THE BUREAU of Internal Revenue (BIR) collected about P6 billion from the new sugary drinks tax in the first three months of the year, in the tax’s first year of implementation.
“For sugar-sweetened (beverages), we collected P6 billion,” BIR Commissioner Caesar R. Dulay told reporters on Monday.
The BIR issued a Revenue Memorandum Circular (RMC) in January providing interim instructions for collecting the excise tax for sugar-sweetened beverages (SSB). The RMC provides for the payment of the tax before the sweetened beverages are removed from the place of production.
The memorandum also noted that SSB taxpayers are only allowed to pay manually over-the-counter at authorized agent banks in their Revenue Districts pending the tax’s inclusion in the BIR’s electronic payment platform.
BIR Deputy Commissioner Marissa O. Cabreros said that the draft Revenue Regulation (RR) for the filing of SSB excise tax returns is now with the Department of Finance (DoF) for final approval.
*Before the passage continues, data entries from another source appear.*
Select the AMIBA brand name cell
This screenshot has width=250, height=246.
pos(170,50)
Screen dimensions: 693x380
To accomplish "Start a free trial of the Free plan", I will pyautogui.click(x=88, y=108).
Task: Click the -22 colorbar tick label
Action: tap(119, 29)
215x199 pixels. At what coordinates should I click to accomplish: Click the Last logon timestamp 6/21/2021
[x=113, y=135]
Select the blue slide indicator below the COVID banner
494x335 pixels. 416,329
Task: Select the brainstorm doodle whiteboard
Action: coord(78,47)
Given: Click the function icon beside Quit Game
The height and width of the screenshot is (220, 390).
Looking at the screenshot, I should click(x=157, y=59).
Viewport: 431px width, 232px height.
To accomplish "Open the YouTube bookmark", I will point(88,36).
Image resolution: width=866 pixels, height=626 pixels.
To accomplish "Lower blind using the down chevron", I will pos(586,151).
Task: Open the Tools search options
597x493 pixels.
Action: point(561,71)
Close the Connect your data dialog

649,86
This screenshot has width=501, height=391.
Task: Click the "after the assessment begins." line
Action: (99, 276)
“There is a workaround with reference to temporary instruction on returns to be filed using the usual payment form, but eventually it will be institutionalized,” she said.
“So far the RR on SSB is being reviewed by the DoF,” Ms. Cabreros added.
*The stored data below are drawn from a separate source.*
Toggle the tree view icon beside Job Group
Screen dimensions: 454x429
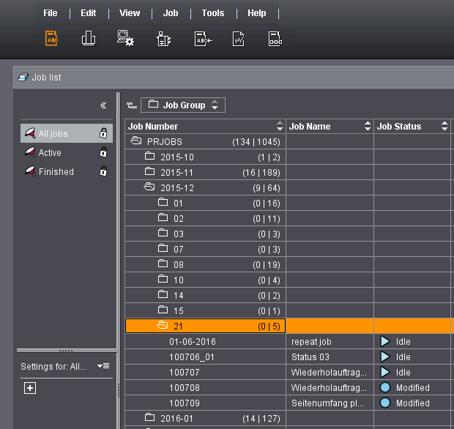pos(131,105)
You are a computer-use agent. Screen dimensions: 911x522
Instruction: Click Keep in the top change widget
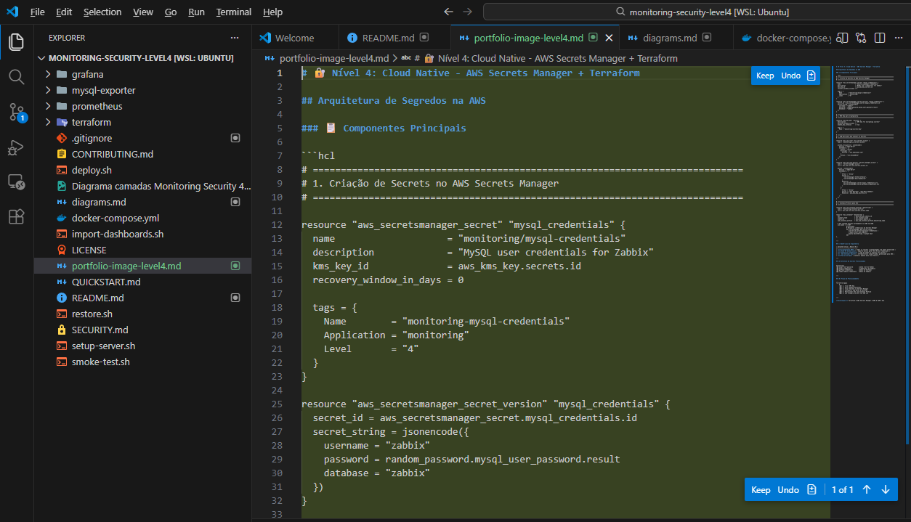(765, 76)
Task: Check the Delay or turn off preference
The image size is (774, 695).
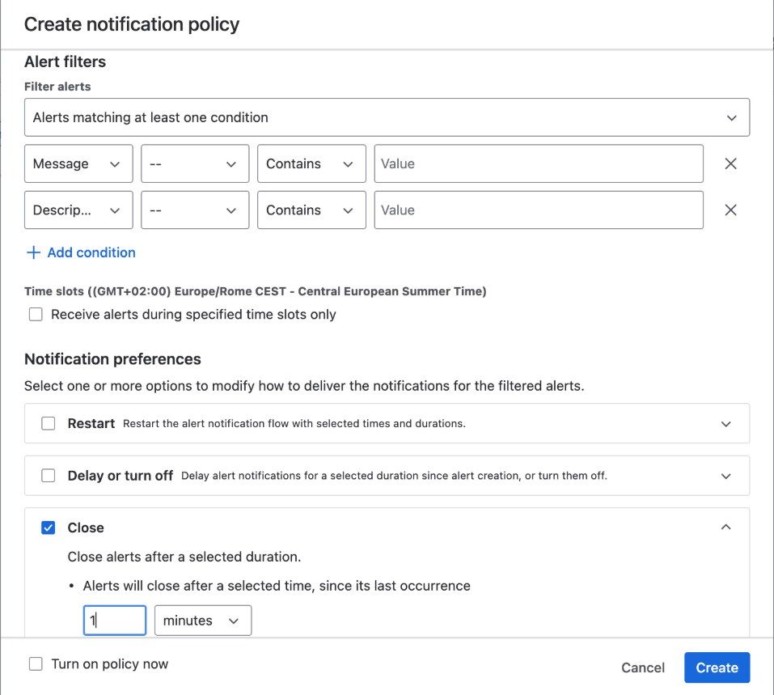Action: 49,476
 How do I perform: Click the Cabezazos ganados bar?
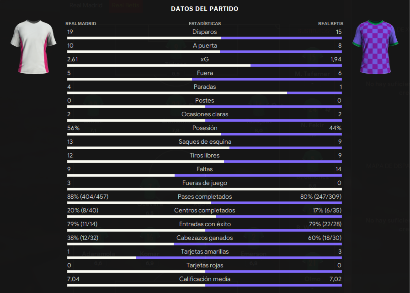(x=204, y=244)
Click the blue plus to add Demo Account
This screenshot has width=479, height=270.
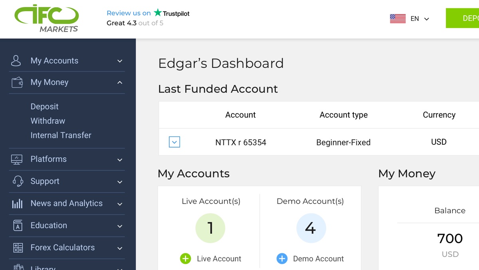pos(282,258)
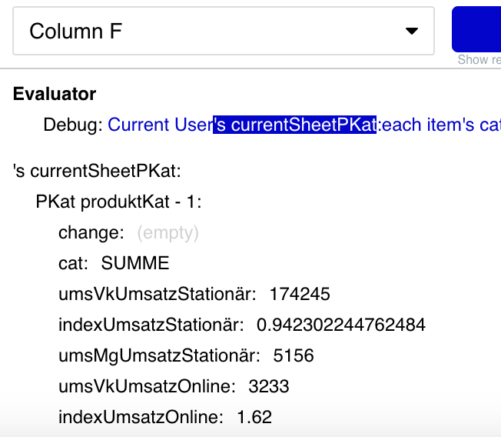Image resolution: width=501 pixels, height=437 pixels.
Task: Click highlighted "'s currentSheetPKat" expression segment
Action: click(x=294, y=125)
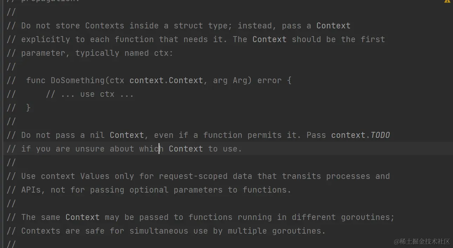The height and width of the screenshot is (248, 453).
Task: Place cursor on the "ctx:" text
Action: pos(163,53)
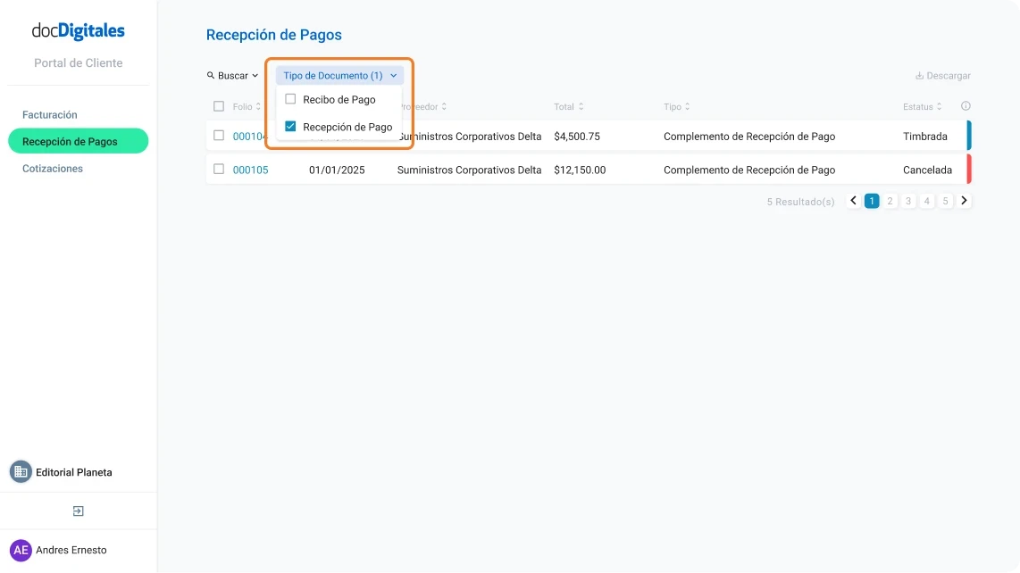Open the Facturación section
This screenshot has width=1020, height=573.
(50, 114)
Republic Act No. 10963, or the Tax Reform for Acceleration and Inclusion Law, among others, imposes a P6 per liter tax on beverages with caloric sweeteners and P12 per liter for those sweetened with high-fructose corn syrup.
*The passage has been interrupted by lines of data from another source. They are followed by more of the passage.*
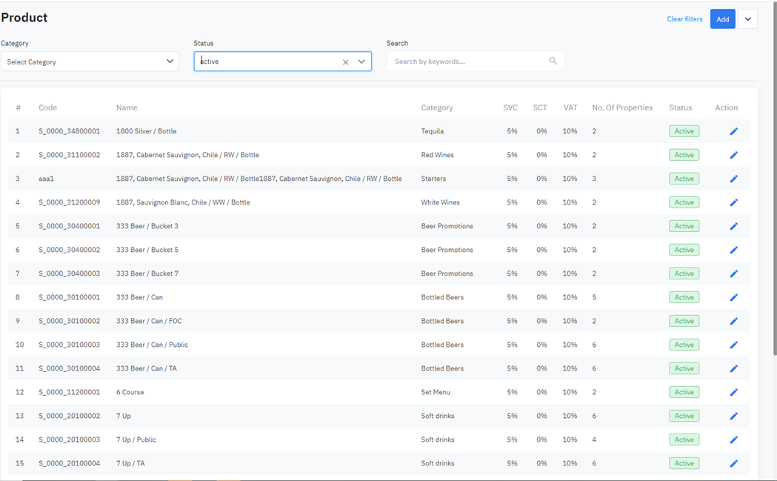Edit the 7 Up / Public product
777x481 pixels.
[733, 439]
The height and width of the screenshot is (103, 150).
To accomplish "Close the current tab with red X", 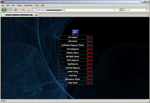I will tap(36, 15).
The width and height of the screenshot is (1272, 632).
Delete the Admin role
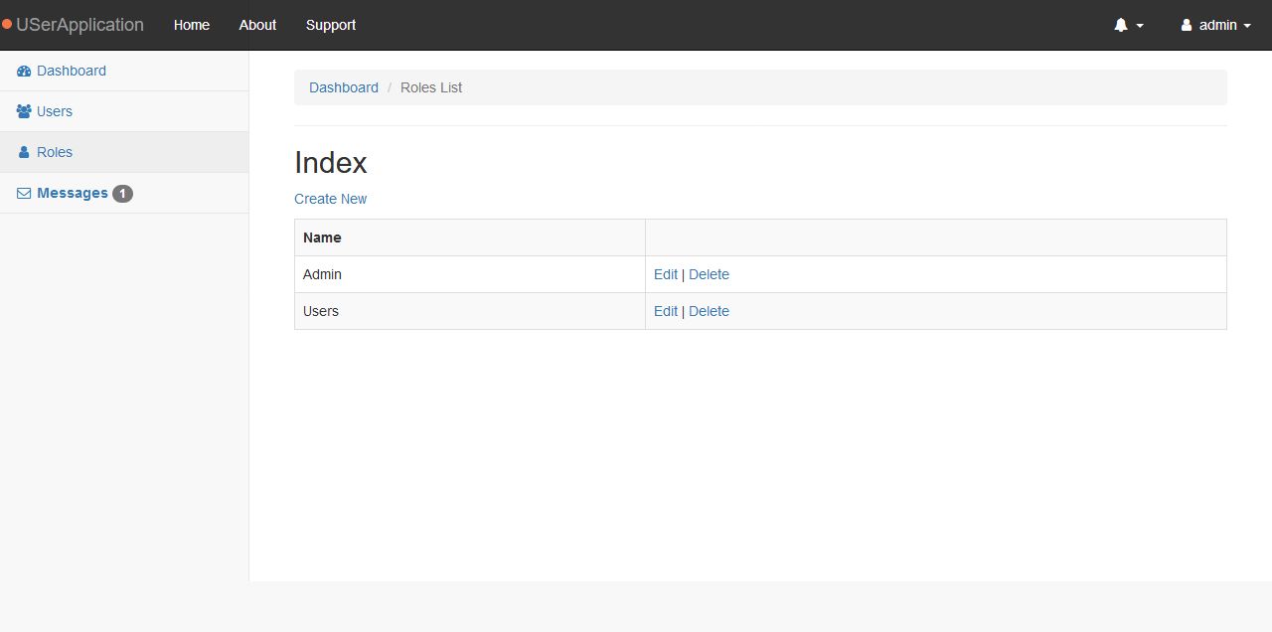(x=709, y=274)
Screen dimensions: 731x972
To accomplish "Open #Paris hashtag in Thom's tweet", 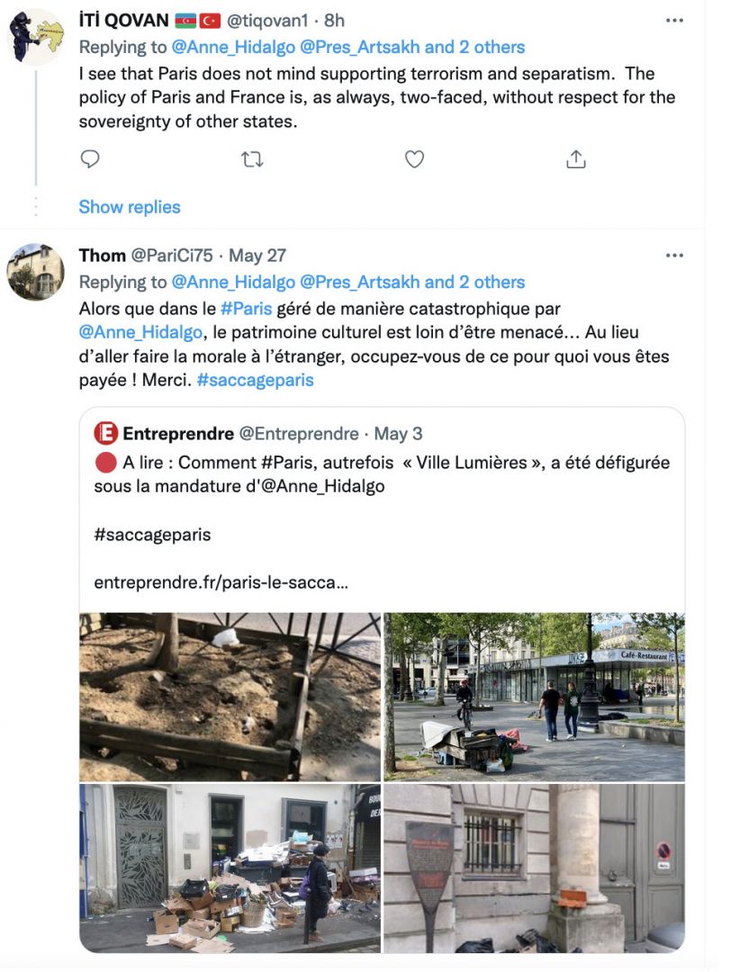I will 246,309.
Ms. Cabreros said that the new RR will identify the beverage manufacturers paying SSB excise taxes to facilitate monitoring.
She added that she expects collections from beverage manufacturers to increase further once the bureau releases the RR.
“It’s the first time for them to be part of the excise tax family or tax structure. So it’s really being refined; there are several consultations being made with the stakeholders because we don’t want to be overburdened with something that is not practical… at the same time we want to make it easier for them to comply and also easier for us to monitor and verify their reporting,” she said.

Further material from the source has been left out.